DOPO avere massacrato la moglie, incurante delle sue invocazioni, l’ha lasciata morire per dissanguamento. Per i due bambini, un solo colpo di coltello alla gola. Ha simulato una rapina lasciando la cassaforte aperta e asportando il poco denaro e i gioielli che vi erano riposti. Dopo essersi lavato e rivestito, è uscito in auto per raggiungere la casa dell’amico C.C., dove un gruppo di una quindicina di persone si era dato appuntamento per la partita Italia-Inghilterra. Prima però si è fermato in via Mazzini e ha gettato in un tombino il coltello usato per massacrare la sua famiglia. Quando è rentrato ha chiesto aiuto ai vicini affacciandosi alla porta, ha telefonato al 113. Gridava «Sono venuti a rubare», si abbandonava a scene di disperazione. I soccorritori erano costretti a trattenerlo. Ultimo atto della sua fredda, incredibile messinscena.
LA SERATA di sabato scorre tranquilla nel villino monofamiliare al numero 20 di via Ungaretti. Sul divano del salotto, i coniugi si abbandonano a quello che sarà il loro ultimo atto d’amore. Carlo Lissi esce e raggiunge la cucina in slip. Il marito rientra, è alle sua spalle. Un colpo alla giugulare della donna. Poi dietro il collo e ancora all’addome. «No, perché?», grida Cristina, incredula, atterrita. Il suo «aiuto» viene raccolto dalla vicina Anna Buratti, nella cucina di casa. Sono le 22.50. Cristina tenta una reazione di difesa, di fuga. Il marito le sferra un pugno. La donna finisce a terra nell’androne dell’ingresso. Maria Cristina Omes muore dissanguata. Carlo Lissi sale dai suoi figli. Nella sua cameretta, Giulia è la prima a passare dal sonno alla morte. Gabriele viene ucciso mentre dorme nel letto matrimoniale. Carlo Lissi scende in cantina. Una doccia lo ripulisce del sangue.

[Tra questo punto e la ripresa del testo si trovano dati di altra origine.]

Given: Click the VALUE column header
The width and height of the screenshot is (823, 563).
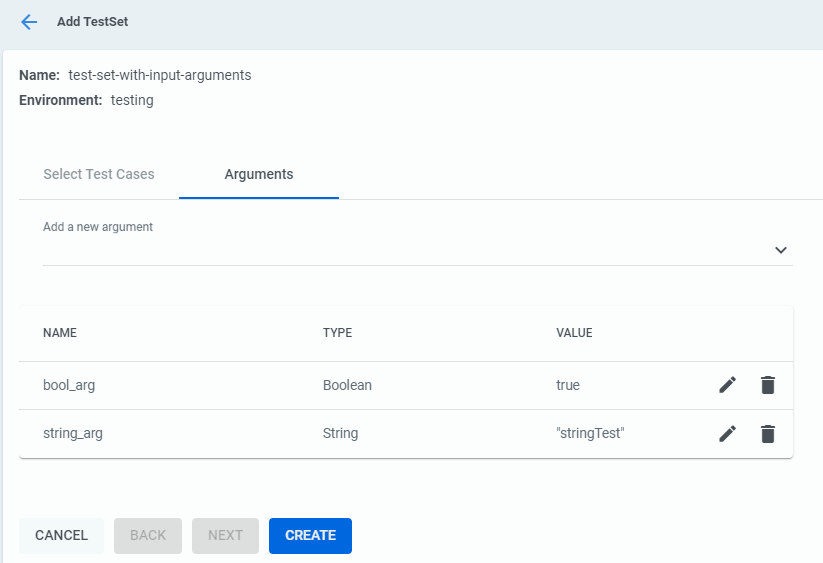Looking at the screenshot, I should pyautogui.click(x=574, y=333).

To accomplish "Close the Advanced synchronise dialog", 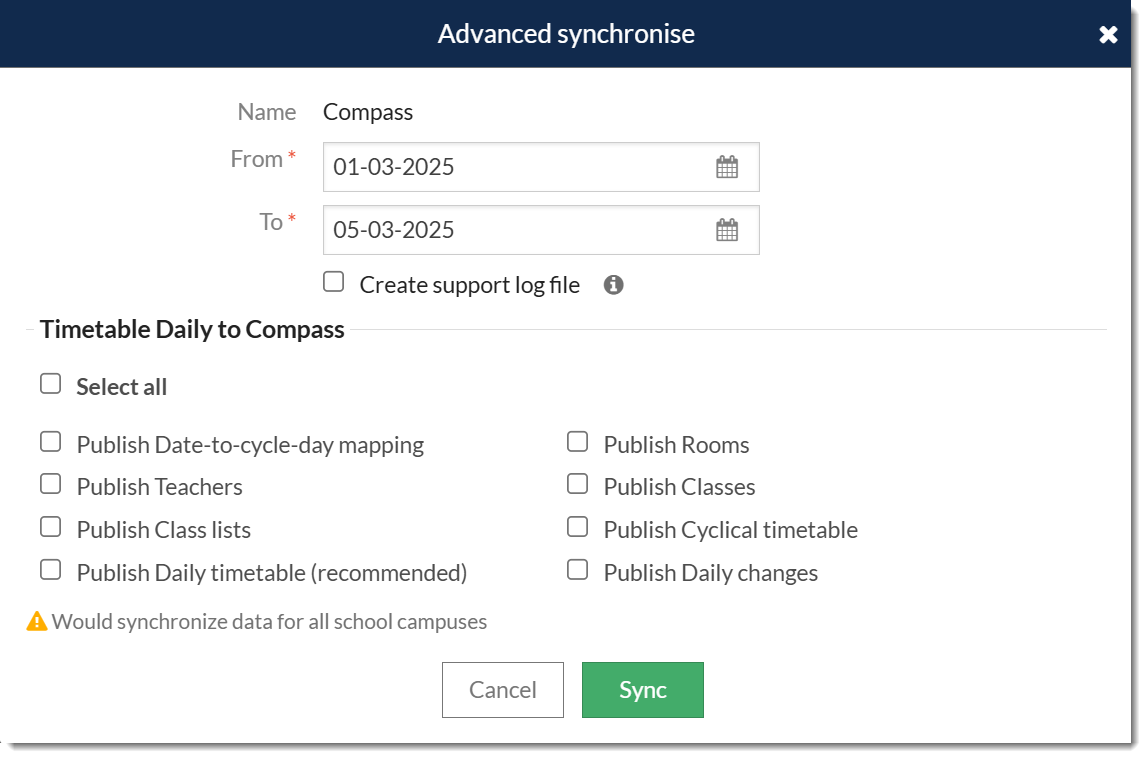I will pyautogui.click(x=1108, y=35).
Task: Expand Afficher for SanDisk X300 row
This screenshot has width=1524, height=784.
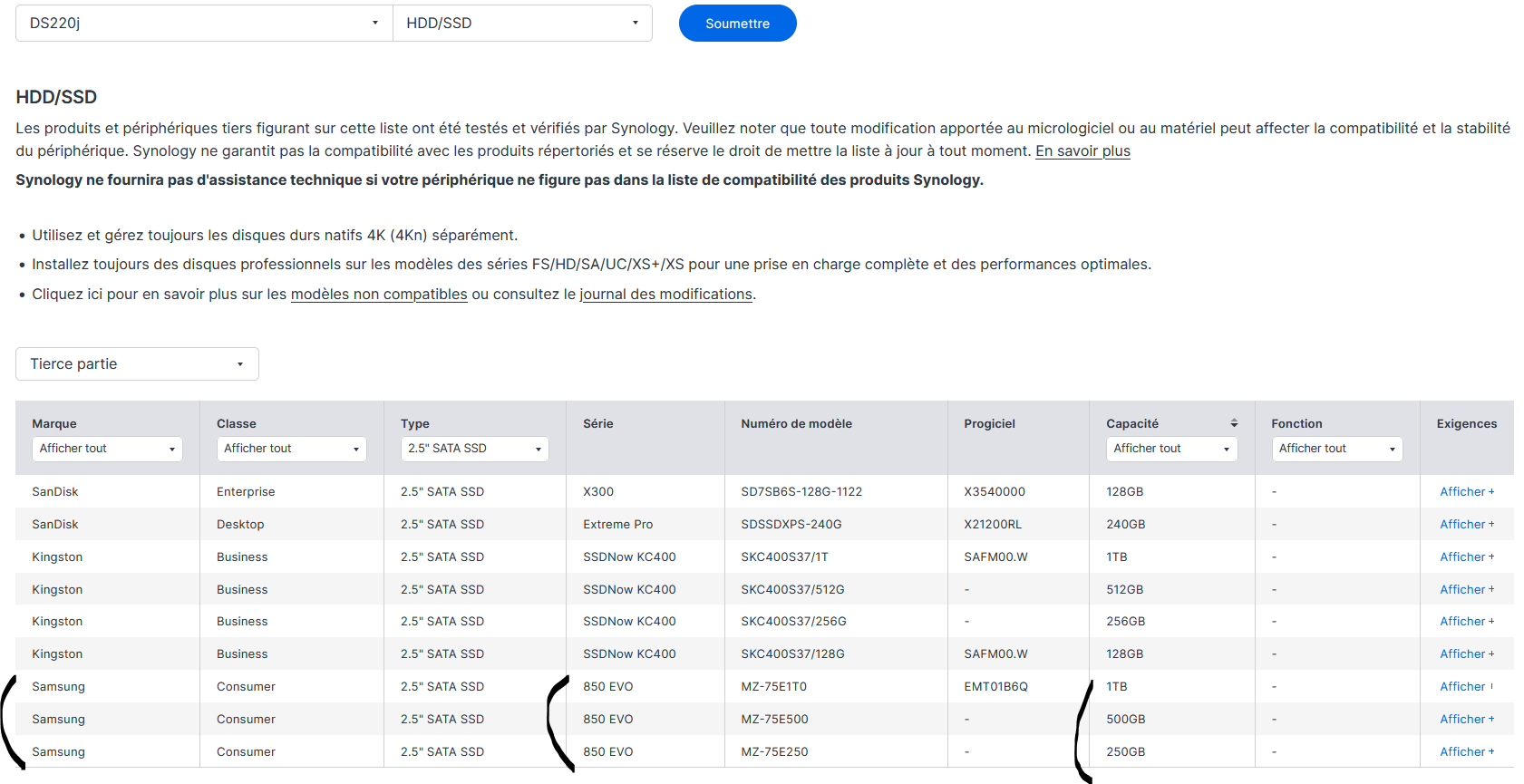Action: tap(1466, 492)

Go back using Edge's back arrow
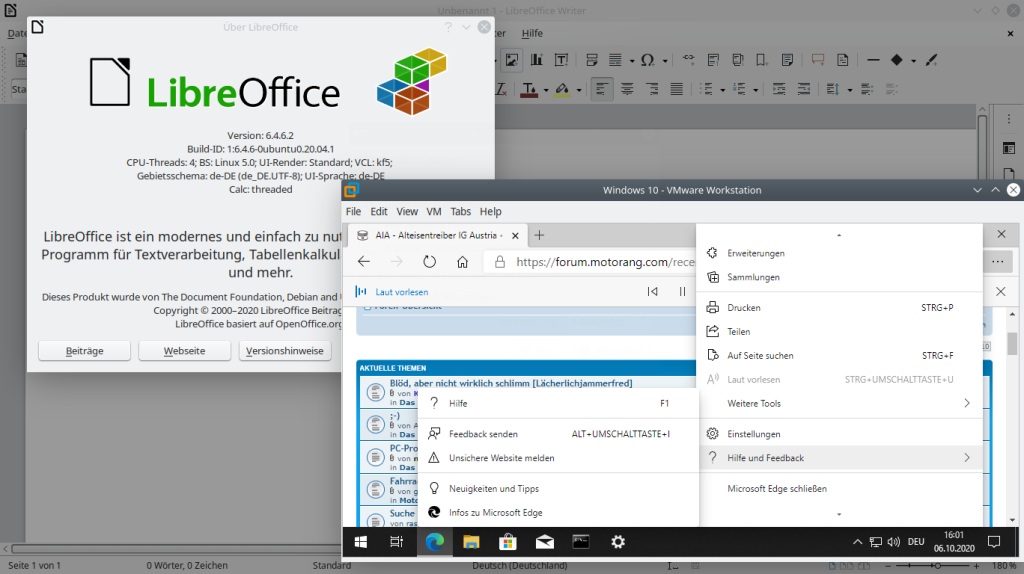tap(364, 262)
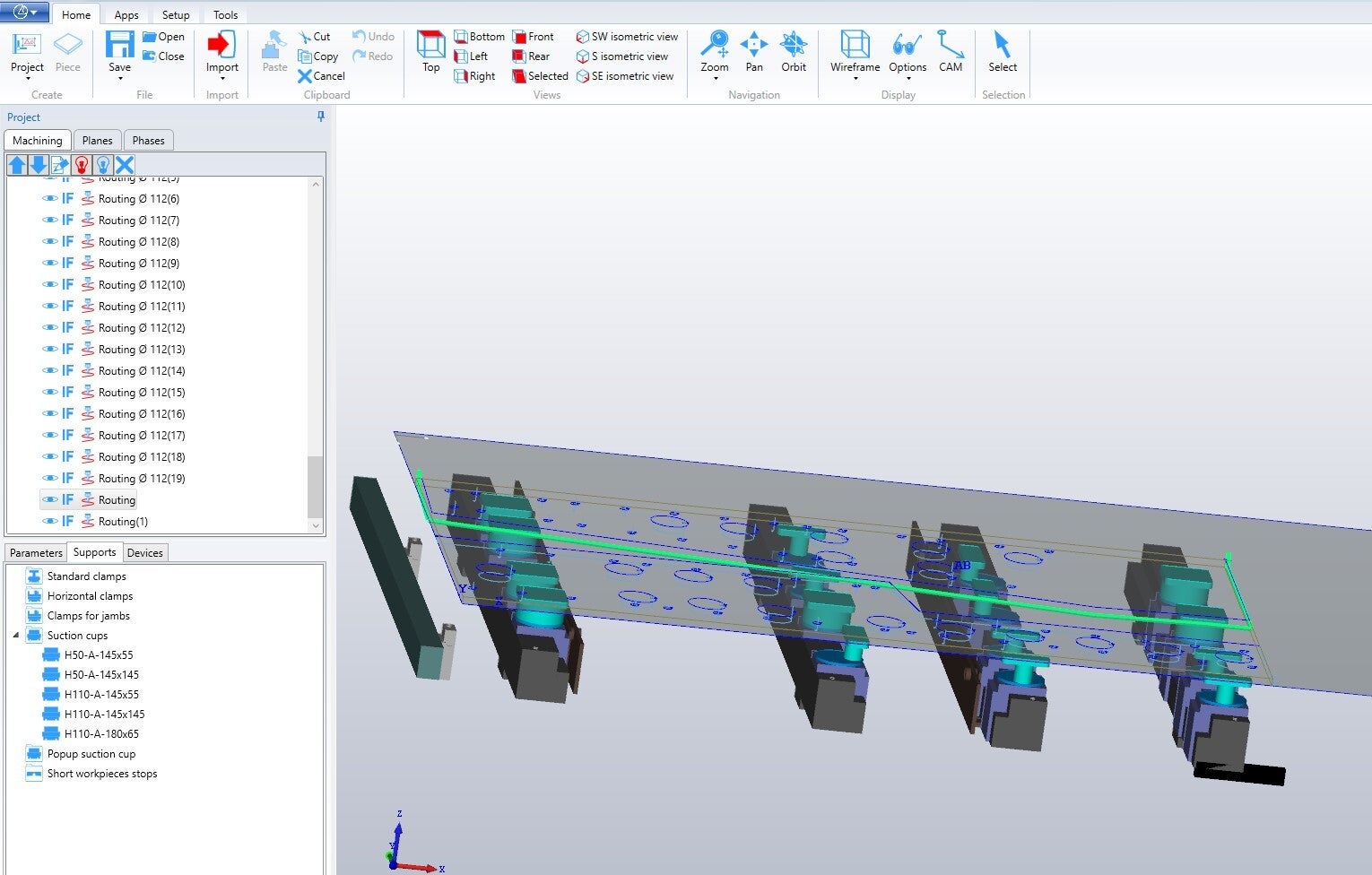Collapse the Suction cups tree node
Screen dimensions: 1372x875
pos(16,636)
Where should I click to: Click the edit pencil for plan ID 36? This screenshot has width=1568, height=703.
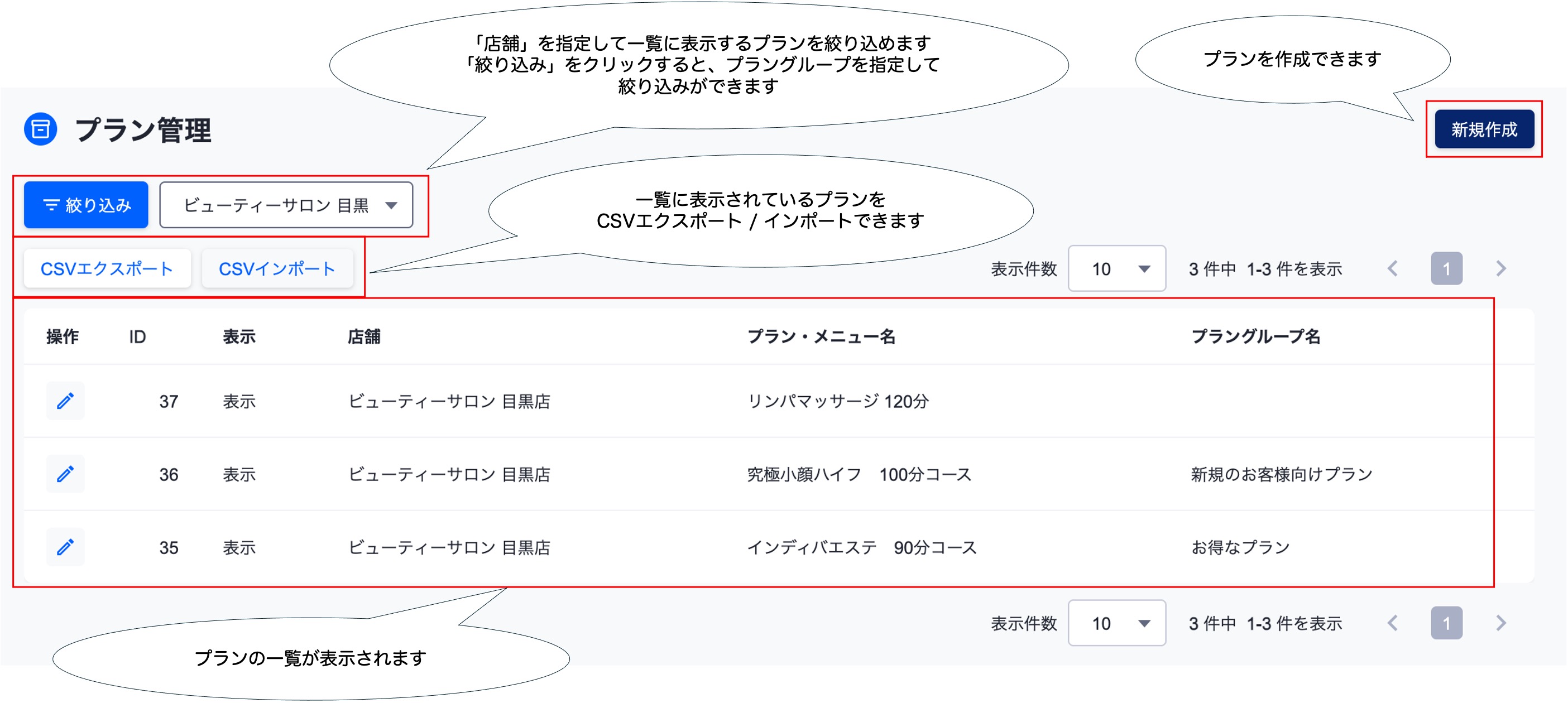pos(65,474)
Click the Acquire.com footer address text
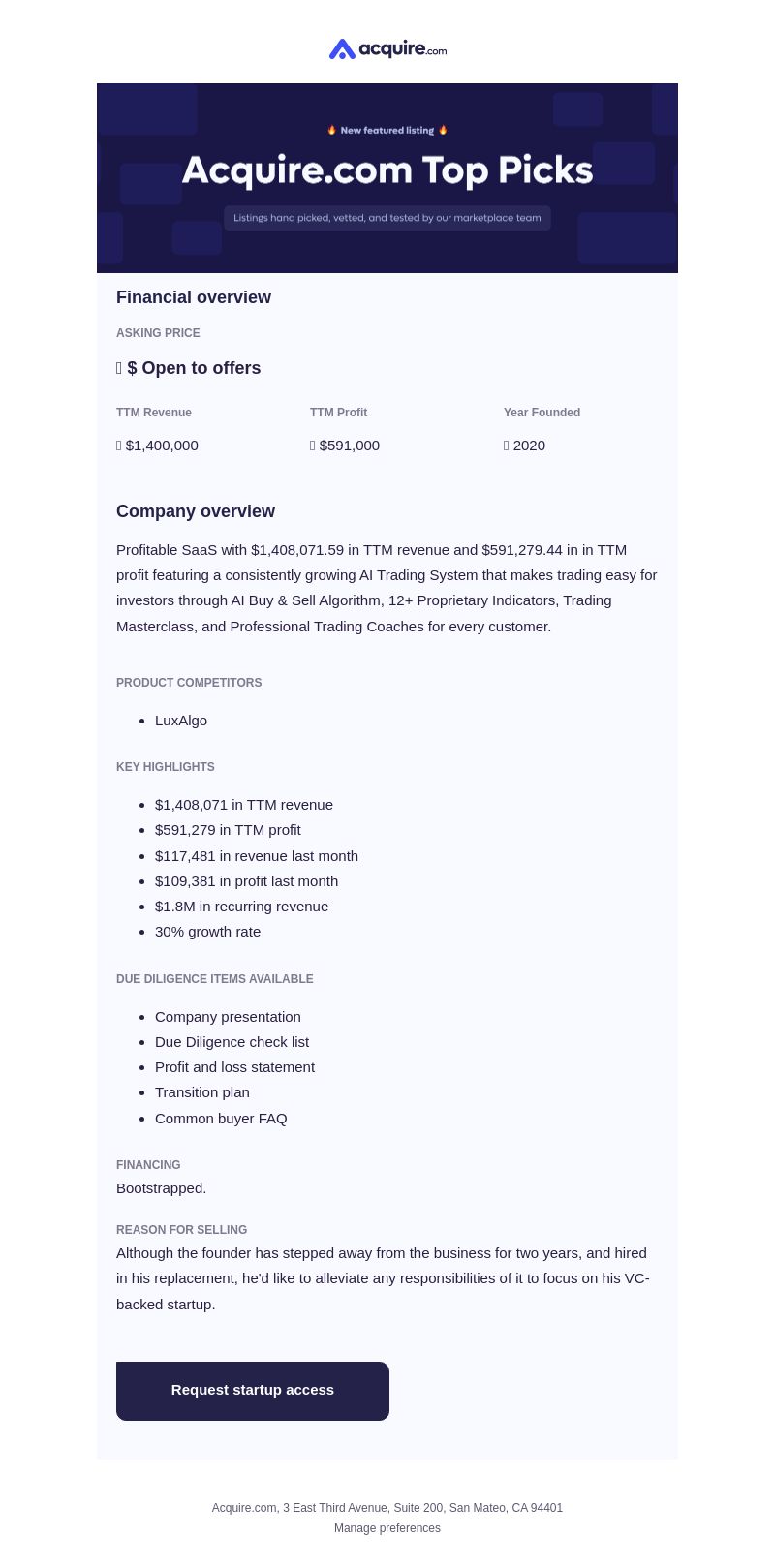Image resolution: width=775 pixels, height=1568 pixels. tap(388, 1508)
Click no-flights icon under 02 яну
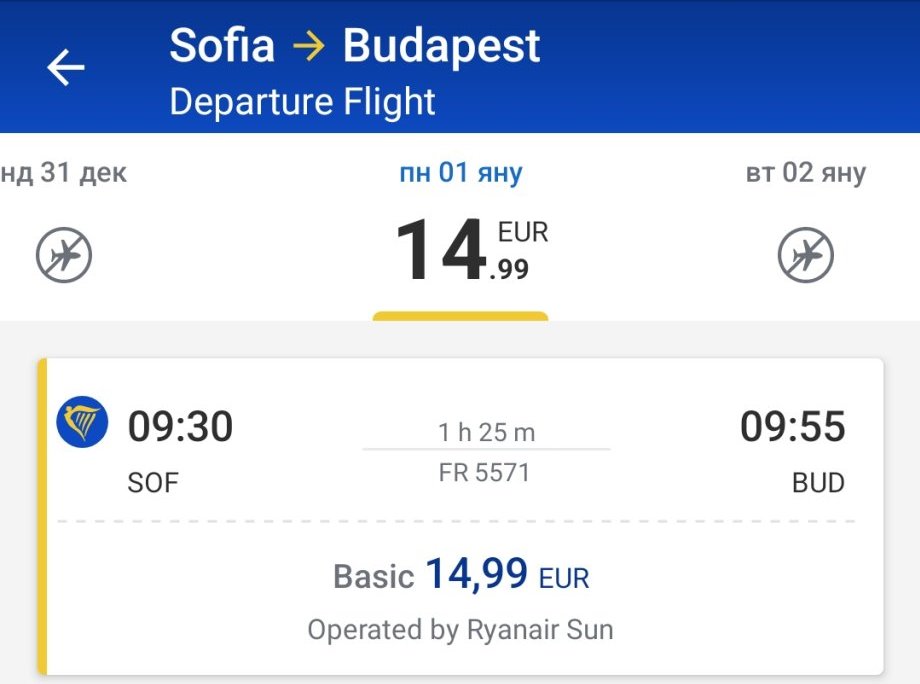This screenshot has width=920, height=684. (805, 256)
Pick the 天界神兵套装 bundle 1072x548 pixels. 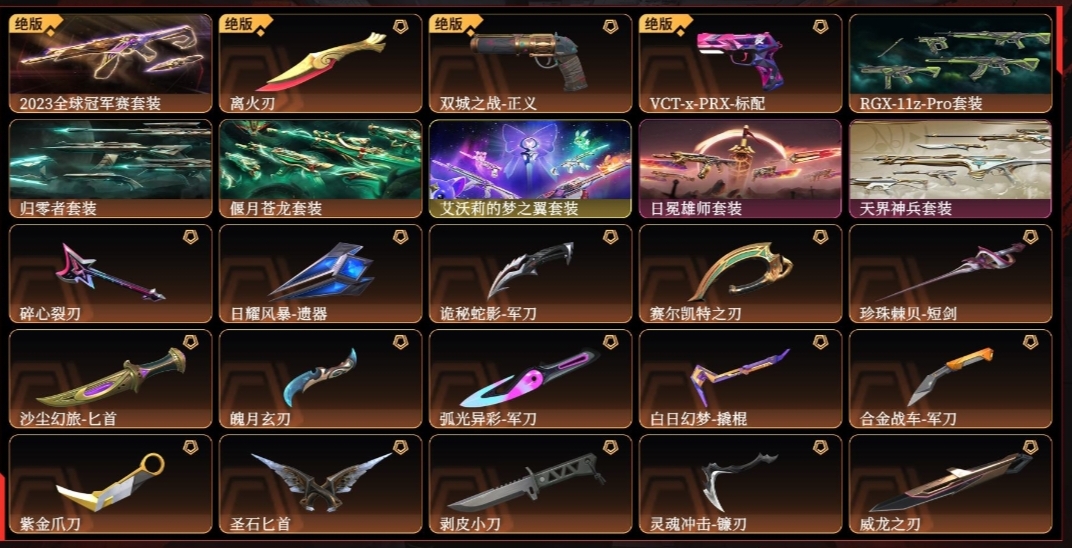click(950, 169)
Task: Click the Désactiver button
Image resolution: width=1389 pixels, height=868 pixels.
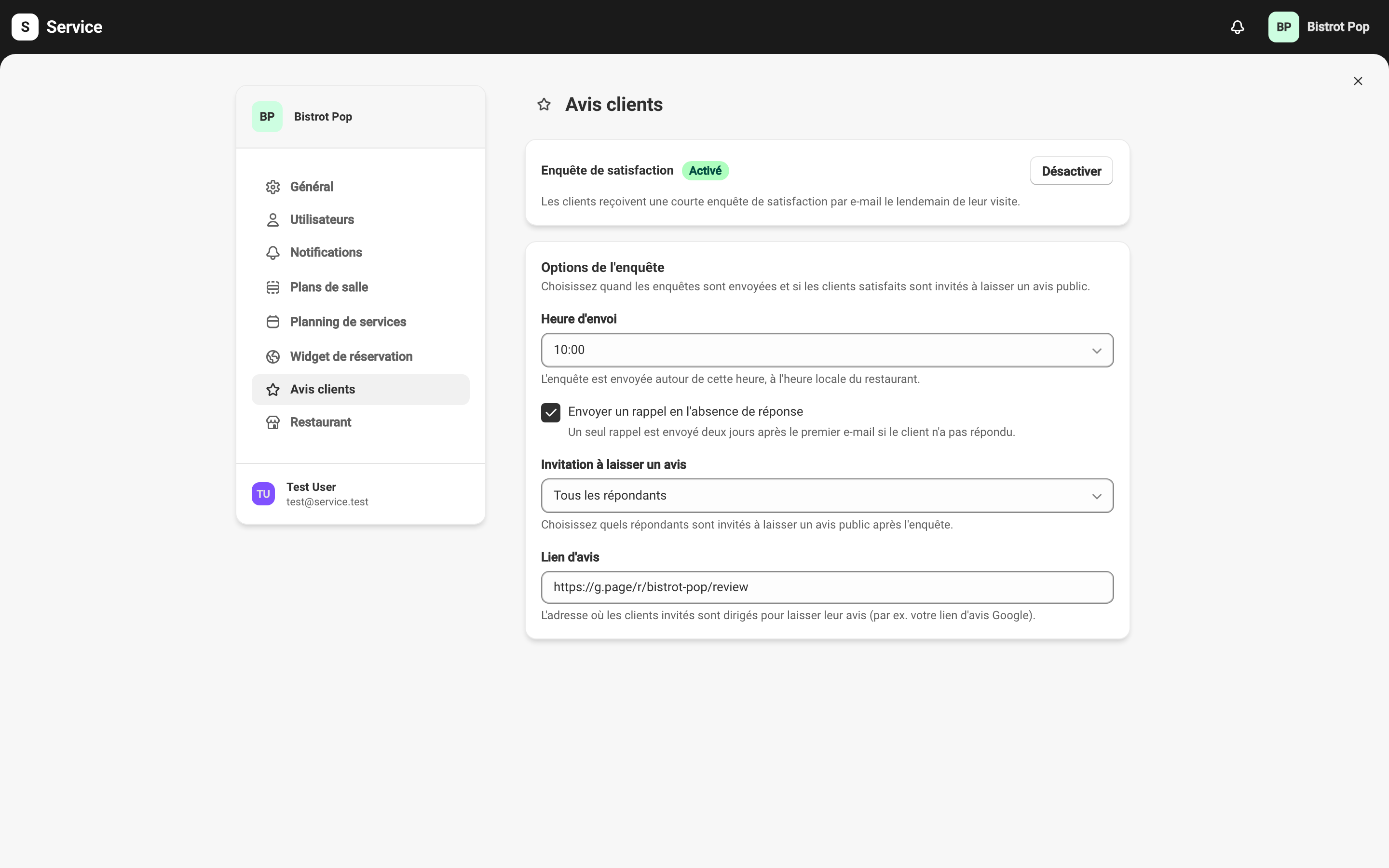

Lissi racconta ai carabinieri di essere rincasato dopo la partita e di essersi spogliato nel garage per non disturbare i bambini. È salito in casa. Ha trovato il corpo martoriato della moglie, riversa in un lago di sangue. Ha aperto la porta invocando aiuto. Preso da un sospetto angoscioso, ha salito le scale, acceso le luci, apero porte. Si è accorto che anche i bambini erano stati uccisi. Si è rivestito e ha chiamato il 112.
Un racconto con troppe incogruenze. Lissi dice di essersi avvicinato alla moglie, immersa nel suo sangue, di averla toccata. Ma i suoi vestiti e la pantofole erano immacolati. Sul dietro degli slip, l’unico indumento che portava quando ha accoltellato la moglie, è invece rimasta una macchia di sangue di cui Lissi non si era accorto. Dopo avere scoperto che la sua famiglia era stata sterminata, Lissi ha avuto la forza e la freddezza per rivestirsi. Non c’è sangue sulle maniglie delle porte, sugli interruttori, sulla cassaforte.
NON CI SONO effrazioni sulla porta d’ingresso e sulla casssaforte di cui solo marito e moglie conoscevano la combinazione. I portagioie sono stati aperti ordinatamente e il loro contenuto asportato. Gli armadi nella camerette dei bambini sono stati squadernati, mentre sono stati risparmiati locali dove si sarebbe potuto trovare qualche bottino. Un portafoglio non stato toccato. Davanti ai carabinieri, al procuratore Gustavo Cioppa e al pm Giovanni Benelli, Carlo Lissi si arrocca nella sua difesa. Ma quando gli mettono di fronte le prove di quell’amore non ricambiato, cede di schianto, confessa, fa ritrovare il coltello. Tranquillo, lineare. Come se la strage della sua famiglia riguardasse un altro.